Extract section start

The Ibrahim Pasha Palace is of course significant in other ways and different contexts as well, just as would be the case in any other state with imperial history. In this instance, it is that this palace was where the prominent figures of Istanbul’s Armenian community were held in police custody after being arrested on the 24th of April 1915, which is accepted as the start date of the Armenian Genocide. These intellectuals, politicians, journalists and artists were later to be taken to the Haydarpaşa Train Station and boarded on trains to Ayaş and Çankırı where most of them would be massacred. Here is how Nesim Ovadya İzrail describes that night in his book 24 Nisan 1915 İstanbul, Çankırı, Ayaş, Ankara (24 April 1915 Istanbul, Çankırı, Ayaş, Ankara): “First of all the Central Prison (Hapishane-i Umumi), also known as the Mehterhane (i.e. the quarters of the Ottoman military band) and converted from a wing of the old İbrahim Pasha Palace in 1831, located across the Sultanahmet Mosque was prepared as the place where Armenians arrested in Istanbul were to be brought from neighbourhood police stations and gathered together. It was emptied out three days in advance, as detainees and convicts being held here were sent to other prisons. Aware that the Armenians to be brought here for political reasons and not petty crime constituted the most elite segment of society in the capital, the Ittihadist (Unionist – as in the Committee of Union and Progress) police administration made convicts clean the entire place up until it was spotless before sending them away. When the Armenian detainees arrived the floors were still wet. …Two areas had been chosen for arrested Armenian notables to be sent on exile and kept under close watch. Special care had been taken that both be in the middle of Anatolia, away from front lines, and in regions heavily populated by Turks. One was the township (kaza) of Ayaş within the Ankara Province and the other the Çankırı district (sanjak) of Kastamonu. Though the local administrators of these places had been informed in advance, they were given a last reminder upon the start of the operation.”

Extract section end
Raw data section start

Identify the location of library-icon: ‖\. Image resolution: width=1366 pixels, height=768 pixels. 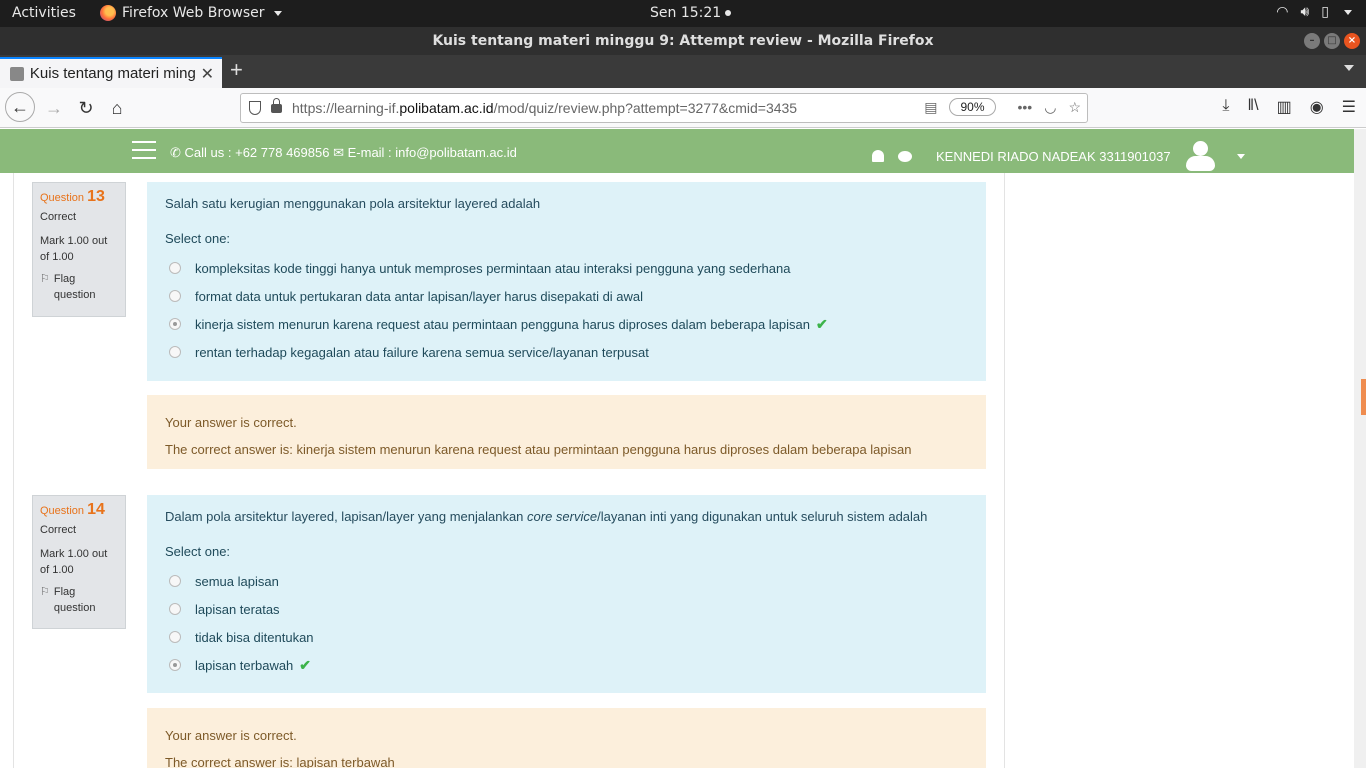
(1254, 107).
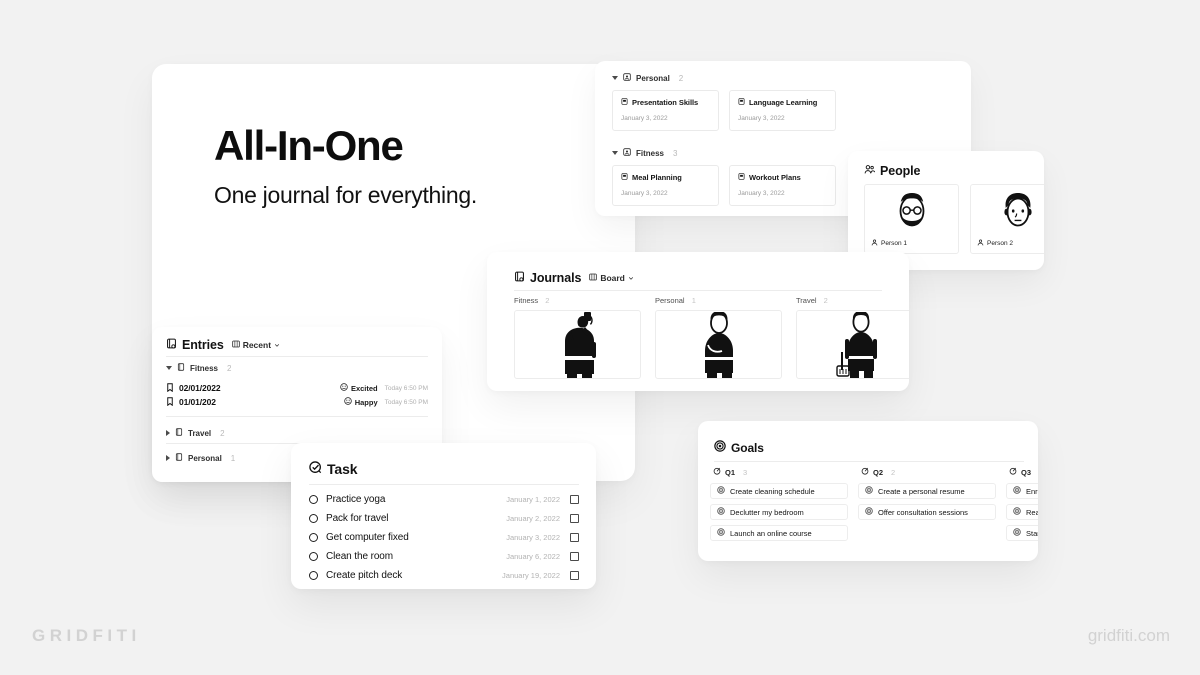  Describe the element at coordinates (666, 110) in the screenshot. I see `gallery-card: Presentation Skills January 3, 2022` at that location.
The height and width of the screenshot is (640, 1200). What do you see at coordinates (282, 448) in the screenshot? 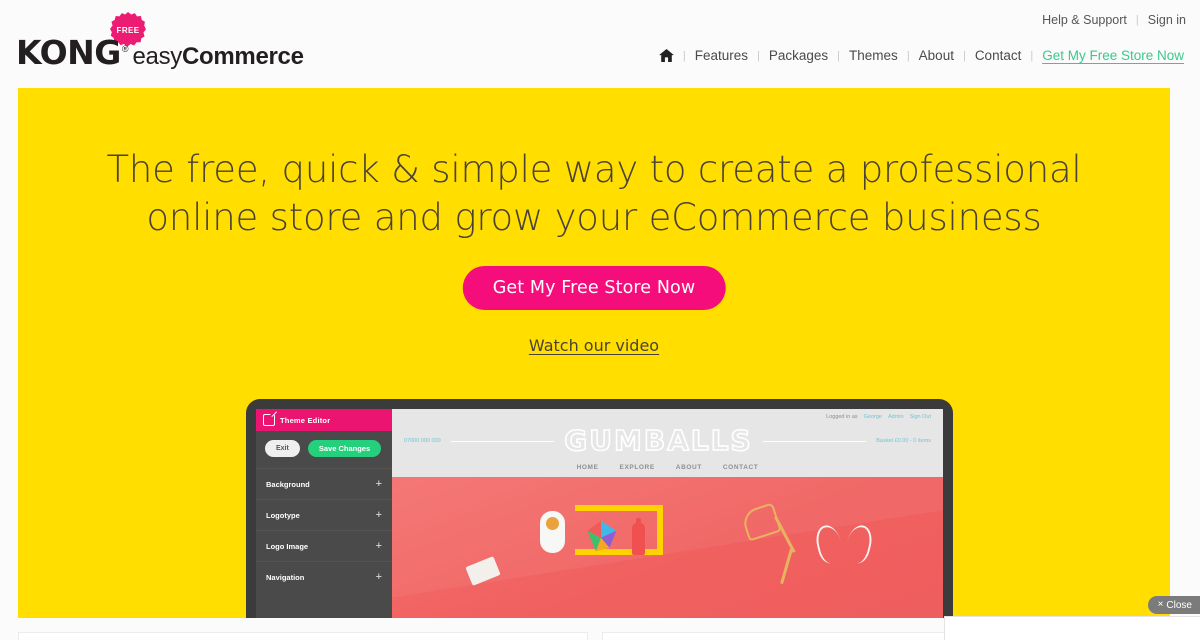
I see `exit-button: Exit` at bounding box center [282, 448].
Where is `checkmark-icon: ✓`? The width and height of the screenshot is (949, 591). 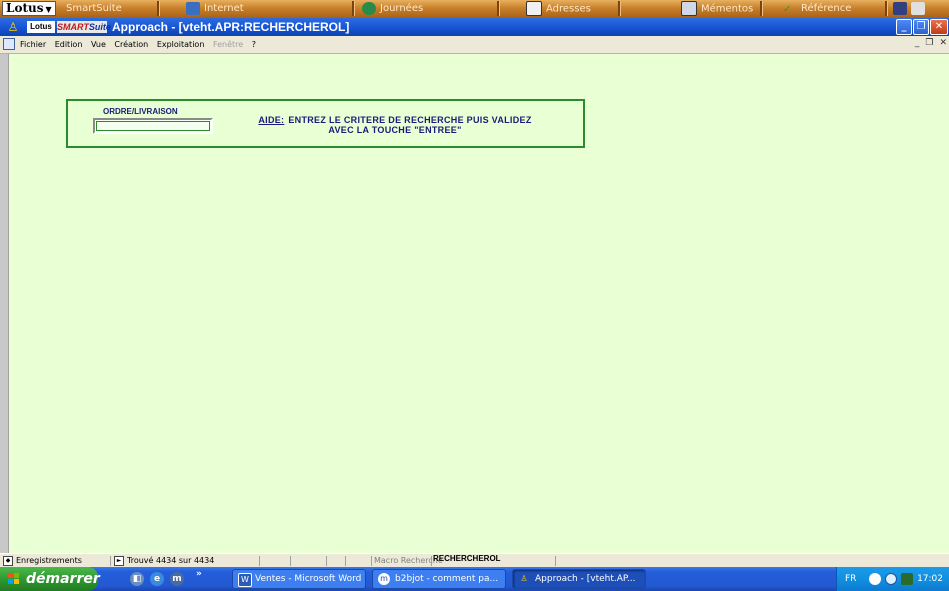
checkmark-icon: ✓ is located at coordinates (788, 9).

Raw data section end

→ Directions:
A: In the passage on the Ibrahim Pasha Palace, how many days in advance was the Central Prison emptied before the arrested Armenians were brought there?
B: Carry on the passage on the Ibrahim Pasha Palace, starting after its final sentence.

→ Solved tasks:
A: Three days in advance.

B:
Ruined parts of the İbrahim Pasha Palace. November 17, 1939. SALT Research, Ülgen Family Archive.
From Prison to the Haydarpaşa Station
Armenian intellectuals arrested in an operation on the night of the 24th of April were gathered in the prison courtyard in the evening of the very next day, and were taken to the Haydarpaşa Railway Station on military vehicles according to lists read out. Though numbers on this matter differ, various sources agree that 250 Armenian intellectuals and dignitaries were sent to Çankırı and Ayaş. Of these 250, 174 were executed without any kind of trial. 75 of the 92 Armenian intellectuals taken to the Ayaş prison were killed, while only 17 remained alive. In Çankırı, on the other hand, 99 of the 158 Istanbulite Armenians kept here were decimated, and only 59 survived this massacre.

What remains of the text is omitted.